We innocents waited the allotted time, perspiration pouring down our prepubescent foreheads. In my shadowy memory what follows is a blur but I seem to remember something about failing miserably due to the lack of rising to the proper size.

Our next traumatic experience was with white sauce. By now Teacher had made it clear that this was probably our last chance to redeem ourselves. No decent man would ever want to marry a young lady who couldn’t make baking powder biscuits or white sauce.

A couple of us hadn’t really given that idea much thought yet but in a vague way it started a tight little ball of anxiety festering in our hearts.

As you probably have experienced yourself, there is just nothing on earth that can destroy confidence like a grand failure followed by an even more intimidating challenge which is accompanied by a threat of free floating, unnamed doom. Downcast and defeated, we began the white sauce debacle. Like automatons marching to the cliff of certain failure, we put the butter in the pan over low heat, added the salt and flour and mixed the ingredients together with a spoon. Cruelly, Teacher ignored us. It would have been kinder if she had loomed over us with her whisk and criticized. Disheartened, we added the milk much too quickly and to our horror watched gloppy lumps form, cementlike in colour and texture. No matter how hard we tried, we couldn’t unstick them. I have no recollection of what happened after that. I do know that somehow, we all passed and switched to sewing class.

I myself took a seven year side-trip whereby I swore off boys and rode horses instead. They didn’t seem to be too fussy about my cooking ability as long as I flung hay into the manger and rattled a can with a handful of oats for a snack.

When my horse phase was over, I took up cooking on my own terms. I learned to make a mean lasagna, great Irish stew and the most amazing lemon merengue pie ever. And, I eventually found my decent man who really enjoys my cooking!

_Directions:_
Reproduce the cooking class passage above word for word, in full.

Raw records

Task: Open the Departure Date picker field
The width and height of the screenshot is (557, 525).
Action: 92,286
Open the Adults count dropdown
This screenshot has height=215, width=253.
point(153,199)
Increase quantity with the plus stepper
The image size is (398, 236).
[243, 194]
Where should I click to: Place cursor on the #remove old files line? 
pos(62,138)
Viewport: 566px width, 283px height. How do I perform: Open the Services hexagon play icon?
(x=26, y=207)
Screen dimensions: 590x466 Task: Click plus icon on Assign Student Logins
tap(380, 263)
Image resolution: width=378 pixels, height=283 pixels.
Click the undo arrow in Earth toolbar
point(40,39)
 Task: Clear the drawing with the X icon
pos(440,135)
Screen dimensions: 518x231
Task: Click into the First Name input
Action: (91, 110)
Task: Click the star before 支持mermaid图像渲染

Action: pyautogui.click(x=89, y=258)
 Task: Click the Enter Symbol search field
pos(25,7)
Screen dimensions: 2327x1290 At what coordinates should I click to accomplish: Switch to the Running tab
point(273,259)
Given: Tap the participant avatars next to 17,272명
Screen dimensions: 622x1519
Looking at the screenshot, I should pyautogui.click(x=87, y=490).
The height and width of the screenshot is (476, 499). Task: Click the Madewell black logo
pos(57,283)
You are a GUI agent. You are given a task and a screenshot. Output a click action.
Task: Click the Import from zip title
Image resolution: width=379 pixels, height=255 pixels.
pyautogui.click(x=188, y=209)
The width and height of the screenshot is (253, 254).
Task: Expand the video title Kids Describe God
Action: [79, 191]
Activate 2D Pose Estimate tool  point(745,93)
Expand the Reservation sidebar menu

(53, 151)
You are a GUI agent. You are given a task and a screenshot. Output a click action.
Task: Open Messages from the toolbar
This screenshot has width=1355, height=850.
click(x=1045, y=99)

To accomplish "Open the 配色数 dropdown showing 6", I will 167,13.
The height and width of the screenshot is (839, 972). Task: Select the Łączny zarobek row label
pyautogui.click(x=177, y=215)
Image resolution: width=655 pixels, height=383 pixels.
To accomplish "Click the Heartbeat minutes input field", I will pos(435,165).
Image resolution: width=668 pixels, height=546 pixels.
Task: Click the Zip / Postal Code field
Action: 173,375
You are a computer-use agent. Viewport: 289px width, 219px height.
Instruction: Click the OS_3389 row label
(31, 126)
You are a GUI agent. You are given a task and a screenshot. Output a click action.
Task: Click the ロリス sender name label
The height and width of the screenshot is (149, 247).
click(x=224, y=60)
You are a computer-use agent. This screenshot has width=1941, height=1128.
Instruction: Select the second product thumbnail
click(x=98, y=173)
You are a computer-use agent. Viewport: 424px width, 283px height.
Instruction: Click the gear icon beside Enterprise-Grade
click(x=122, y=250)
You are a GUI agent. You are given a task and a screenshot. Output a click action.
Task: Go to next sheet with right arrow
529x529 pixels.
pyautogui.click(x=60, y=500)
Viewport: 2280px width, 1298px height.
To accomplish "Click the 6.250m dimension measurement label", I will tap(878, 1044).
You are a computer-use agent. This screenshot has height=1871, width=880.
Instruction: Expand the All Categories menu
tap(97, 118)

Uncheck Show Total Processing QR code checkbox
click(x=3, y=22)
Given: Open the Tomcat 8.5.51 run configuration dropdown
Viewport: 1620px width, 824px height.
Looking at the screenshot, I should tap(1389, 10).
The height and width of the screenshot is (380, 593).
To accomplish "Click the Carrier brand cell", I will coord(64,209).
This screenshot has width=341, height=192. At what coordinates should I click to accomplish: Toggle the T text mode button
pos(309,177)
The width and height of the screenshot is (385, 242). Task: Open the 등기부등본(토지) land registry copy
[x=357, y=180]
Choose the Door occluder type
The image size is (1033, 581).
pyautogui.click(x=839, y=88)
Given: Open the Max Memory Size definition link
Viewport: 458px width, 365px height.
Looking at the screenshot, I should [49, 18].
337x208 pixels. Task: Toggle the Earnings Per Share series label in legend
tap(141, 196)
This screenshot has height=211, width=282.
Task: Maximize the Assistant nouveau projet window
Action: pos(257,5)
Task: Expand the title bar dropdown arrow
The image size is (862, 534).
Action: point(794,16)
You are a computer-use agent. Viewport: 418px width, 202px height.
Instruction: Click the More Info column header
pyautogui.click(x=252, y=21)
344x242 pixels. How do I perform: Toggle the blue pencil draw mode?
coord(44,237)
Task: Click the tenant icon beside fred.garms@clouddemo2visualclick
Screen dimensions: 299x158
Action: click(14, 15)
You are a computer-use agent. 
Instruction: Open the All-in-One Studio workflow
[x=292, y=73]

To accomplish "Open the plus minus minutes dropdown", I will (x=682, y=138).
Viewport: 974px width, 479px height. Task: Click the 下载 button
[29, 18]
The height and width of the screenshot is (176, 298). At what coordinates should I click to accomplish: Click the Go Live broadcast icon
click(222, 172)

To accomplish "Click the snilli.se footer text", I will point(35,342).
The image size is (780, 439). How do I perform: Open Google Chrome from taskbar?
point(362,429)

_Full output:_
We innocents waited the allotted time, perspiration pouring down our prepubescent foreheads. In my shadowy memory what follows is a blur but I seem to remember something about failing miserably due to the lack of rising to the proper size.

Our next traumatic experience was with white sauce. By now Teacher had made it clear that this was probably our last chance to redeem ourselves. No decent man would ever want to marry a young lady who couldn’t make baking powder biscuits or white sauce.

A couple of us hadn’t really given that idea much thought yet but in a vague way it started a tight little ball of anxiety festering in our hearts.

As you probably have experienced yourself, there is just nothing on earth that can destroy confidence like a grand failure followed by an even more intimidating challenge which is accompanied by a threat of free floating, unnamed doom. Downcast and defeated, we began the white sauce debacle. Like automatons marching to the cliff of certain failure, we put the butter in the pan over low heat, added the salt and flour and mixed the ingredients together with a spoon. Cruelly, Teacher ignored us. It would have been kinder if she had loomed over us with her whisk and criticized. Disheartened, we added the milk much too quickly and to our horror watched gloppy lumps form, cementlike in colour and texture. No matter how hard we tried, we couldn’t unstick them. I have no recollection of what happened after that. I do know that somehow, we all passed and switched to sewing class.

I myself took a seven year side-trip whereby I swore off boys and rode horses instead. They didn’t seem to be too fussy about my cooking ability as long as I flung hay into the manger and rattled a can with a handful of oats for a snack.

When my horse phase was over, I took up cooking on my own terms. I learned to make a mean lasagna, great Irish stew and the most amazing lemon merengue pie ever. And, I eventually found my decent man who really enjoys my cooking!